In the 13th century, Aristotle, Greek philosopher and scientist, termed the businessmen who engaged in activities which did not contribute fruitfully to the wellbeing of society as “parasites.” Since then till now, movies such as The Wolf Of Wallstreet embody what Michael Lewis, author and financial journalist, refers to as the central sociocultural assumption of modern finance, “that a trader is a savage, and a great trader, a great savage.”

This movie is based on the notorious and nefarious Jordon Belfort, portraying his debauchery, deception and decadence. No attempt is made to defend such conduct as the requirement of a well-functioning financial sector – this movie doesn’t say he is wrong. Instead it asks – what does it say about us if he’s right?

The money fueled machine of corporate and crony capitalism understands greed and grit as its foundation – but it doesn’t take the perception of a socialist to deem this as morally incoherent. This blog will be unpacking the Triple Bottom Line theory, with respect to three major ethical violations from the unknown trenches of the corporate world that are recently coloring our news. The phrase “the triple bottom line” was first coined in 1994 by John Elkington, the founder of a British consultancy called SustainAbility.

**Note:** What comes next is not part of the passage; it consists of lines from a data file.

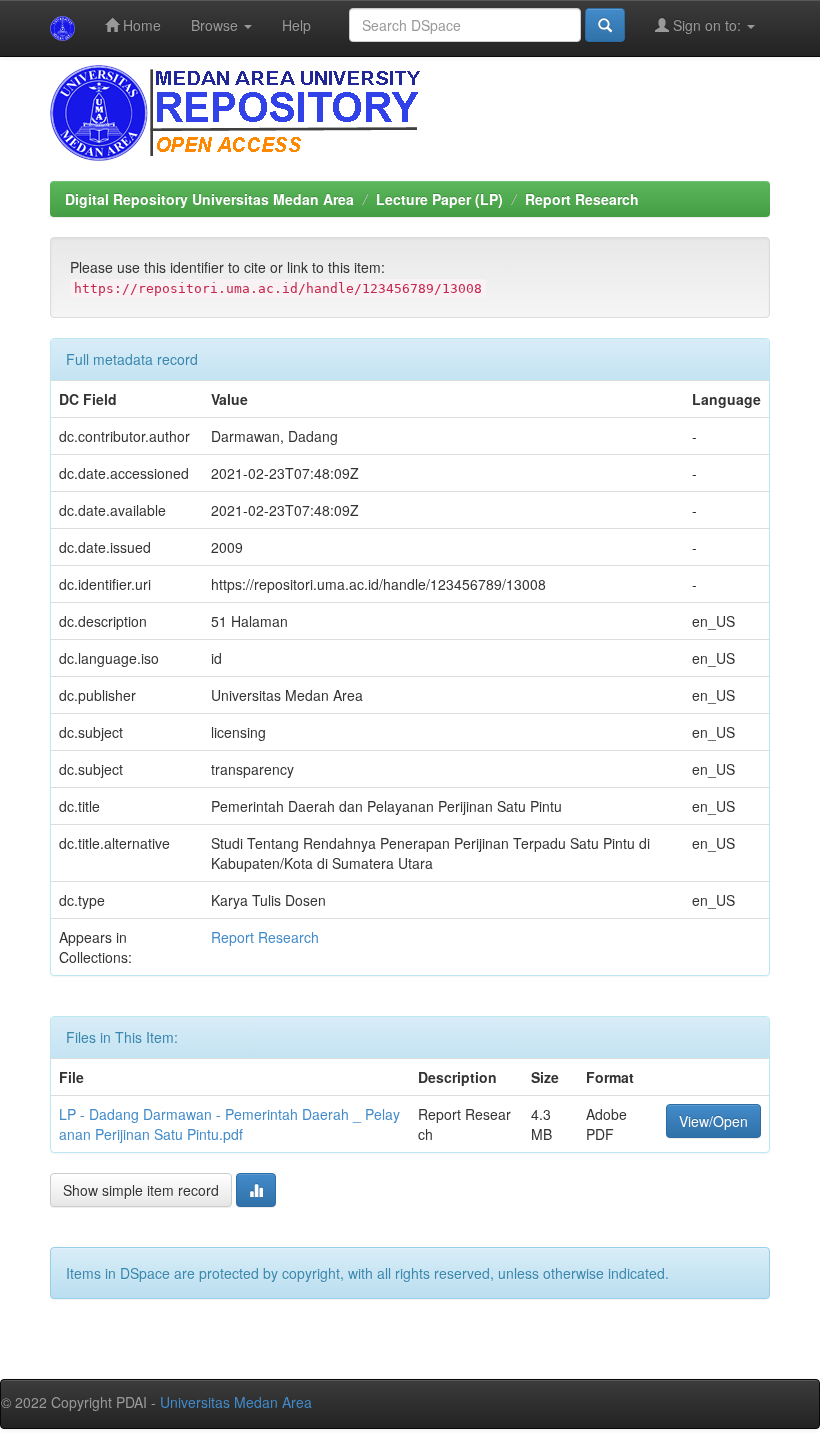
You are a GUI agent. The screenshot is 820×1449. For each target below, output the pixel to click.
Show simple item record (141, 1190)
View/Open (713, 1121)
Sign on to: (707, 25)
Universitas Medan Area (236, 1402)
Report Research (582, 199)
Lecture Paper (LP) (439, 199)
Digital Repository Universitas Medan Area (209, 199)
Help (296, 25)
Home (140, 25)
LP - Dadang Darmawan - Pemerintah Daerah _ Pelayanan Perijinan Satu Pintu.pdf (229, 1124)
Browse (216, 25)
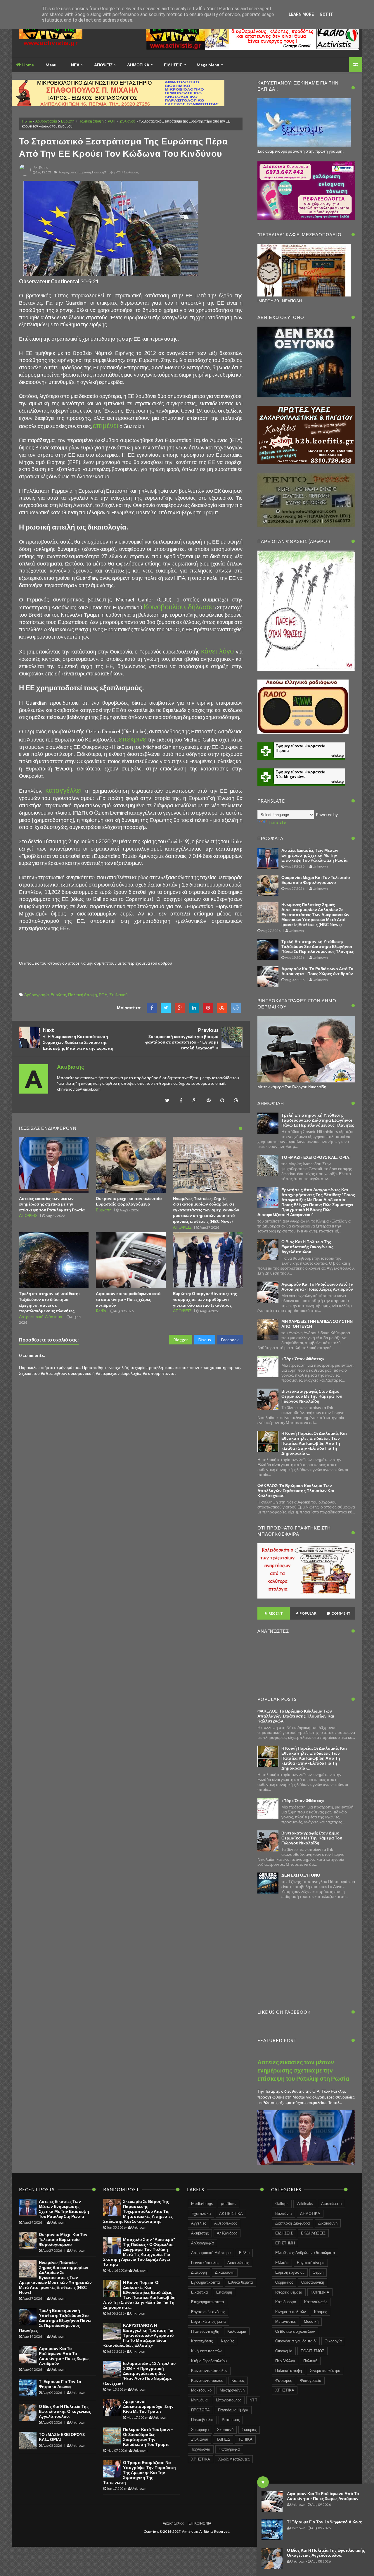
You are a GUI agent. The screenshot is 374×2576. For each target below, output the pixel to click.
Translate (277, 822)
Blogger (181, 1339)
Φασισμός (283, 2380)
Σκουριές (249, 2429)
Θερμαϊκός (284, 2282)
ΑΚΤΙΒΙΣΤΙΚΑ (231, 2213)
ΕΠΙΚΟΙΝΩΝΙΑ (199, 2523)
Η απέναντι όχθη (205, 2331)
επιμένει (106, 425)
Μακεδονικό (201, 2390)
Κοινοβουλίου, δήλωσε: (178, 606)
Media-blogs (202, 2203)
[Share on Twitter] (166, 1007)
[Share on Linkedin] (194, 1007)
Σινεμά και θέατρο (325, 2370)
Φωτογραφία (229, 2449)
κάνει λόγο (218, 650)
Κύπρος (238, 2380)
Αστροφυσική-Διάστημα (40, 1316)
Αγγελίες (198, 2223)
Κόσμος (320, 2311)
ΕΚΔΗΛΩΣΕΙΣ (313, 2233)
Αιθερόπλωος (225, 2223)
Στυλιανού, (131, 172)
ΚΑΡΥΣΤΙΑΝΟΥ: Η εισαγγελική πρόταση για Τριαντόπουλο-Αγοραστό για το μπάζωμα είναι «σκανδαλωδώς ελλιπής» (138, 2335)
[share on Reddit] (236, 1007)
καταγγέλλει (65, 790)
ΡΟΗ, (119, 172)
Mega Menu (208, 64)
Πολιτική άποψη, (103, 172)
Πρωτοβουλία (202, 2419)
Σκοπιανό (225, 2429)
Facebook (230, 1339)
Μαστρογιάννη (232, 2390)
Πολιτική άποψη (91, 121)
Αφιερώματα (331, 2203)
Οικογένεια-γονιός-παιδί (295, 2341)
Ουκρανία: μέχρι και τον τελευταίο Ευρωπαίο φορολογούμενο (315, 880)
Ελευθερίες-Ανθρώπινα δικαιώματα (305, 2252)
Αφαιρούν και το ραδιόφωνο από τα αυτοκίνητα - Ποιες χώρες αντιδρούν (323, 2496)
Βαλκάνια (283, 2213)
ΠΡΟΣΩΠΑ (200, 2410)
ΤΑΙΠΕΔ (223, 2439)
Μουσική (311, 2321)
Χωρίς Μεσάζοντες (234, 2459)
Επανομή (224, 2292)
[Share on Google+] (180, 1007)
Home (27, 64)
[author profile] (25, 174)
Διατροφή (199, 2272)
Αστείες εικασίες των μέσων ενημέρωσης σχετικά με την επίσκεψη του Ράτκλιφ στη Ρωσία (52, 1204)
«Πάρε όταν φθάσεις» (302, 1358)
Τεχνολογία (200, 2449)
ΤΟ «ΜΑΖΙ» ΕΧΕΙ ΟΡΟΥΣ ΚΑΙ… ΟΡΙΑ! (316, 1157)
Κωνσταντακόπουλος (209, 2370)
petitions (228, 2203)
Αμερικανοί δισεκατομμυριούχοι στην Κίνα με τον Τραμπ (148, 2406)
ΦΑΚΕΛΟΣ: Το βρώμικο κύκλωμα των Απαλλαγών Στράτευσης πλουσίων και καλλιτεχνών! (295, 1490)
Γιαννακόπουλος (205, 2262)
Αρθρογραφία (46, 121)
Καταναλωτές (315, 2301)
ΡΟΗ (111, 121)
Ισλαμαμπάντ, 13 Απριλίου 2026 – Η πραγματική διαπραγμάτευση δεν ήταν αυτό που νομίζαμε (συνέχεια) (139, 2373)
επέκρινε (133, 738)
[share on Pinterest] (208, 1007)
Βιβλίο (244, 2252)
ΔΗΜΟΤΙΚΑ (310, 2213)
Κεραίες (227, 2341)
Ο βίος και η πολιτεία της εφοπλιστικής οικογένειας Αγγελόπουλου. (326, 2553)
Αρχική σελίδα (173, 2523)
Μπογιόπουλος (228, 2400)
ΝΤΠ (253, 2400)
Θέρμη (318, 2272)
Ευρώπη (68, 121)
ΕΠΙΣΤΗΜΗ (285, 2243)
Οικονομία (283, 2351)
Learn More (301, 14)
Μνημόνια (199, 2400)
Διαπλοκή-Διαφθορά (292, 2223)
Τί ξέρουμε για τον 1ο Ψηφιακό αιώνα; (324, 2521)
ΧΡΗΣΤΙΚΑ (200, 2459)
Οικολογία (333, 2341)
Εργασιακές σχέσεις (208, 2311)
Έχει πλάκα (201, 2213)
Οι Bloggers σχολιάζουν (295, 2331)
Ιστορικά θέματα (288, 2292)
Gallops (281, 2203)
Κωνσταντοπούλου (207, 2380)
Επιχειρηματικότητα (207, 2301)
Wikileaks (305, 2203)
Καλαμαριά (236, 2331)
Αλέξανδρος (227, 2233)
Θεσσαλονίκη (312, 2282)
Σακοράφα (200, 2429)
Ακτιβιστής (200, 2233)
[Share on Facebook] (152, 1007)
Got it (326, 14)
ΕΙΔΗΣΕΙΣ (284, 2233)
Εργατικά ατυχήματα (208, 2321)
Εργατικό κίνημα (311, 2262)
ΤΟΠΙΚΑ (245, 2439)
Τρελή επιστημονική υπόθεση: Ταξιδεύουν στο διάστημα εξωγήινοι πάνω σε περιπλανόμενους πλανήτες (317, 946)
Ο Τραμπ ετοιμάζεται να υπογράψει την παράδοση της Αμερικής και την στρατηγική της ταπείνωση (139, 2472)
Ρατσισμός (231, 2419)
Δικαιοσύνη (224, 2272)
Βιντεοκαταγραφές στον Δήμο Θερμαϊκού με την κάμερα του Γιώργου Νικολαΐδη (311, 1396)
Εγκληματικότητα (205, 2282)
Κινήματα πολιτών (206, 2351)
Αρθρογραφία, (68, 172)
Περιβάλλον (285, 2360)
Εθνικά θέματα (240, 2282)
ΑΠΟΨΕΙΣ (28, 1215)
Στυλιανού (127, 121)
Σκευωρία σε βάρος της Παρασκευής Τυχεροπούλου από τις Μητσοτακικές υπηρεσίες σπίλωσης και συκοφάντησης (138, 2211)
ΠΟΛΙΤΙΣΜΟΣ (312, 2351)
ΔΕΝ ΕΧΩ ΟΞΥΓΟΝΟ (300, 1874)
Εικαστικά (199, 2292)
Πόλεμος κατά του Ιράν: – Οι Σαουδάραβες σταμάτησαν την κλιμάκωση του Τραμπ (148, 2437)
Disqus (204, 1339)
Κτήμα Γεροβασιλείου (209, 2360)
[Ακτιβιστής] (60, 36)
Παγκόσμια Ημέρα (233, 2410)
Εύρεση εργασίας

The triple bottom line (TBL), as seen in the image below, consists of three Ps: profit, people and planet.

Economic sustainability, dealing with ‘profit’, was violated in the case of Wells Fargo, when they prioritized surviving the credit crisis over thriving, by trying to cross-sell lucrative products to its existing consumer base which employees replied to by creating fraudulent customer accounts. As a result, Wells could lose as much as $212 billion in deposits and $8 billion in revenue over the next year and a half.

Social sustainability, regarding ‘people’, was denigrated in the case of Mylan, a drug company that decided to increase the cost of its EpiPen which was a life saving drug for the children that suffer from food allergies in America. They set a $500 price tag on their monopoly – an act of cruelty for desperate families. After media attention and a congressional grilling, its stock is now trading at its lowest of 30 years.

Environmental sustainability, about ‘planet’, was ignored entirely by Coca-Cola. The soft drinks giant has become emblematic of big business’s contribution to the waste problem thanks in part to a high profile campaign by Greenpeace, which claims the company generates more than a hundred billion plastic bottles a year.

Together, these three tenants of sustainability – economic, social, and environmental – guide businesses towards fitting into the conception of the corporation as a participating citizen in the community and not as a money making machine.